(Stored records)
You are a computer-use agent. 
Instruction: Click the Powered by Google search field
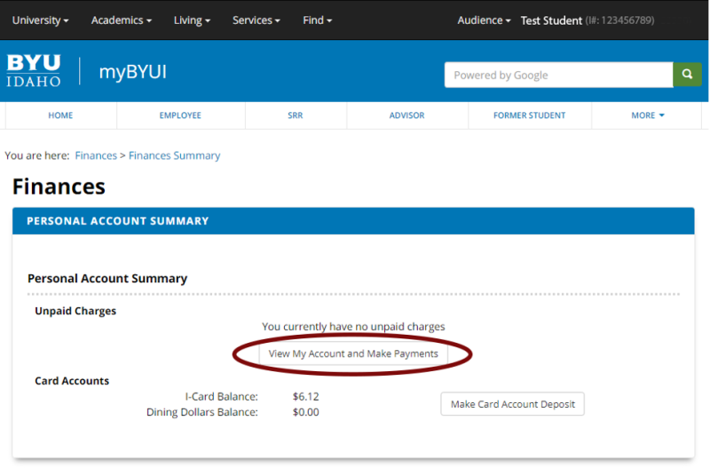(x=558, y=75)
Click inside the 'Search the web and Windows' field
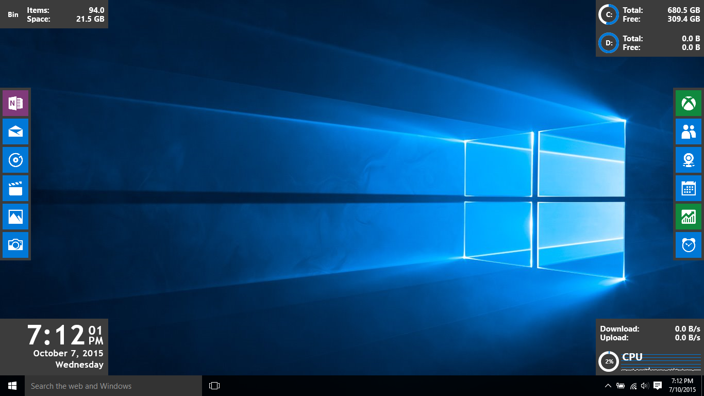This screenshot has height=396, width=704. 113,386
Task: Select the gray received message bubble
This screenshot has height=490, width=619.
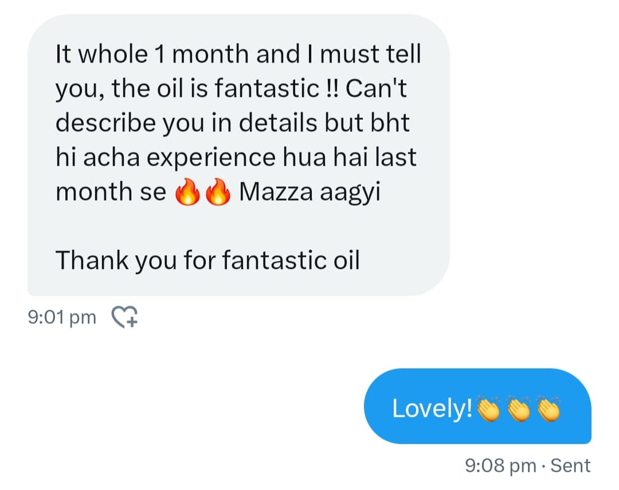Action: click(238, 155)
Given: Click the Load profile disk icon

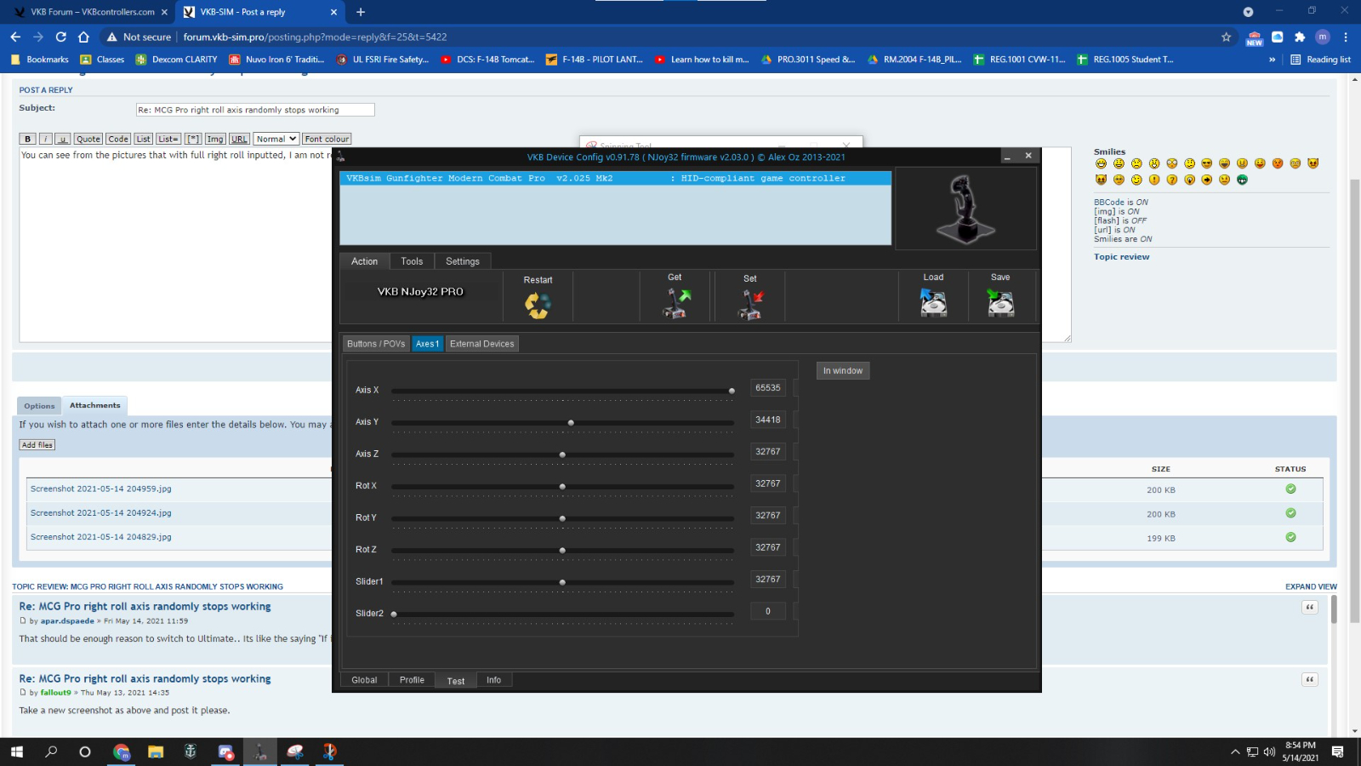Looking at the screenshot, I should click(933, 303).
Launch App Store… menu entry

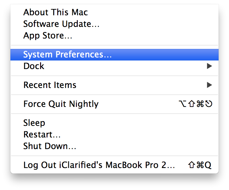[47, 35]
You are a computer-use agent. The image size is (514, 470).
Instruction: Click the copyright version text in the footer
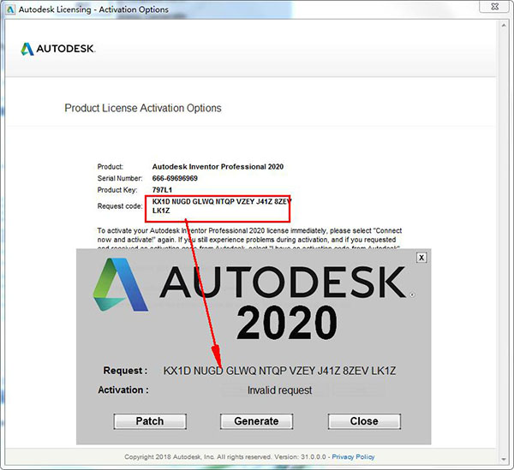[x=226, y=457]
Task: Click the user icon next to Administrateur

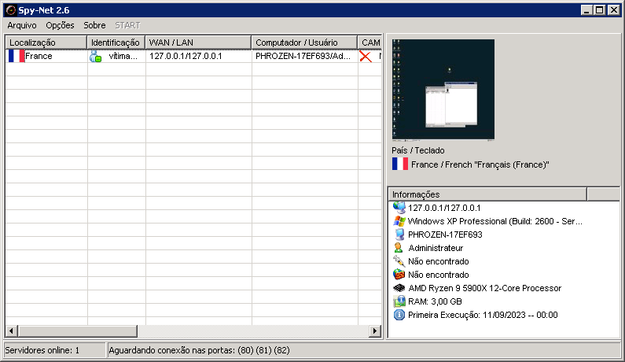Action: tap(399, 248)
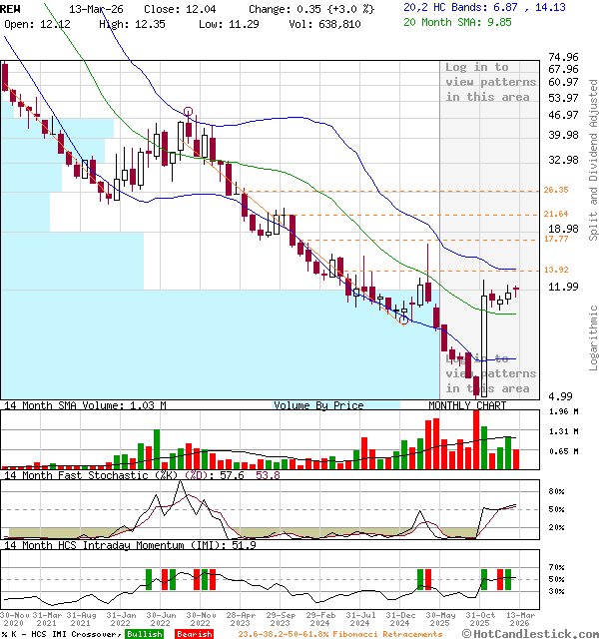Click the Bullish green legend box

coord(144,634)
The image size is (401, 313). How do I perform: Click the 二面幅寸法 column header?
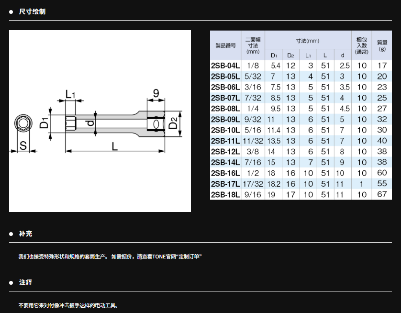(253, 45)
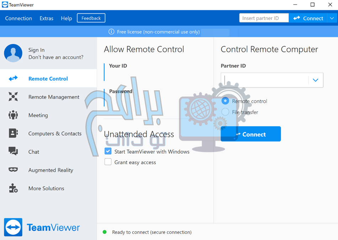Click the user profile avatar icon
338x240 pixels.
pos(13,53)
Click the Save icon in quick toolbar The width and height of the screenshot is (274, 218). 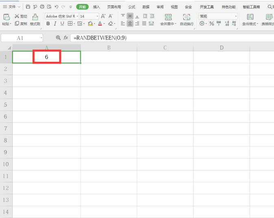[28, 7]
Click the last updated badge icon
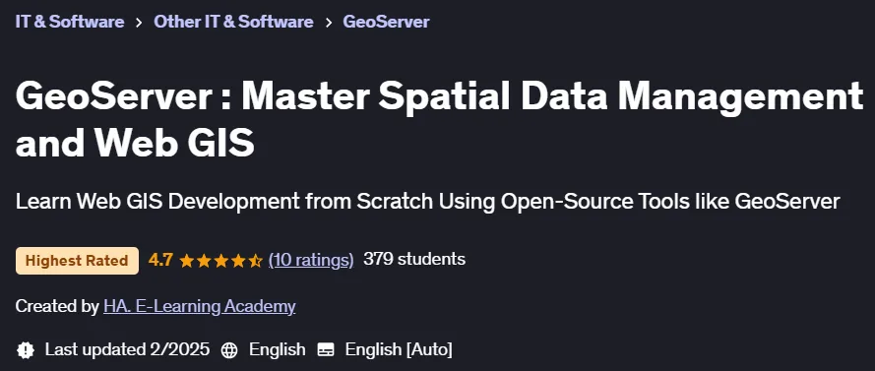Image resolution: width=875 pixels, height=371 pixels. click(26, 349)
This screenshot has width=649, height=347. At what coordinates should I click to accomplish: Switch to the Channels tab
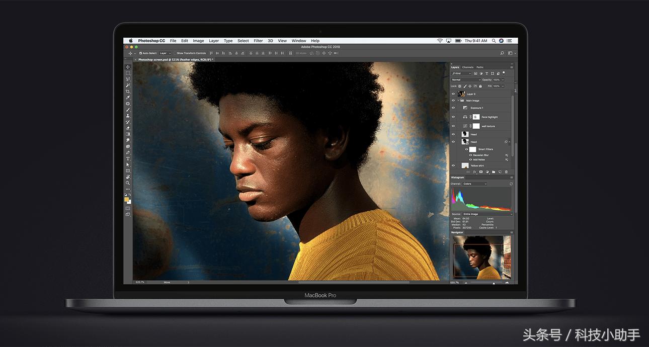(467, 66)
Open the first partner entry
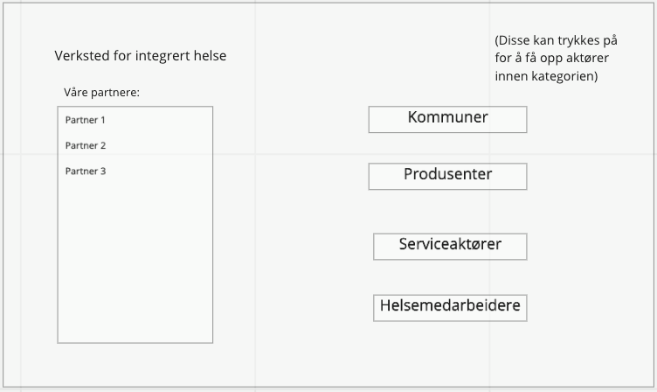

:: Required work ::
Where a line of the records has the string "agent", return that line.

:: Response to the exercise ::
You are a computer-use agent. 
You are a computer-use agent. The image size is (514, 470).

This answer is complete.